Activation of the NF-κB system in peripheral blood leukocytes from patients with chronic heart failure

Aim: To evaluate the activation of transcriptional nuclear factor kappa-B (NF-κB) in peripheral blood leukocytes (PBL) from patients with chronic heart failure (CHF). In vitro experiments were used to elucidate the role of lipopolysaccharide (LPS) as a stimulus for the NF-κB system in PBL. Methods and results: We examined 46 CHF patients (age: 62 ± 1 years, LVEF: 31 ± 1%, NYHA class: 2.7 ± 0.1), 11 coronary artery disease (CAD) patients without CHF, and 13 healthy young subjects.
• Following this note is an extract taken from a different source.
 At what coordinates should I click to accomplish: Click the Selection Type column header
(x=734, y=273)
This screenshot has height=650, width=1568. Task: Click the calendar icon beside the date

The immunocytochemical localisation of NF-κB in PBL was assessed using a polyclonal rabbit IgG anti-c-Rel-subunit antibody. NF-κB activation was expressed as the percentage of PBL nuclei stained positively for c-Rel (NF-κB(+)cell). PBL from healthy controls were exposed in vitro to the following concentrations of LPS from Escherichia coli (strain O111:B4): 0.1, 10 and 5000 ng/mL. CHF patients demonstrated the highest NF-κB activation in PBL (NF-κB(+)cells [%]: 37.1 ± 1.5) as compared to CAD patients (29.1 ± 3.0%) and controls (12.6 ± 1.5%) (all p <0.05). There were three main clinical determinants of NF-κB activation in PBL from CHF patients: peak oxygen consumption (r = 0.53, p = 0.025), presence of peripheral oedema (r = 0.37, p <0.05) and serum C-reactive protein (r = 0.40, p = 0.02). In PBL from healthy subjects, LPS at all concentrations increased NF-κB activity towards the pattern detected in CHF. Conclusions: The NF-κB system is highly overactive in PBL from CHF patients. LPS at low concentrations in peripheral blood may be involved in NF-κB activation in PBL, and is a potential target for future therapeutic applications.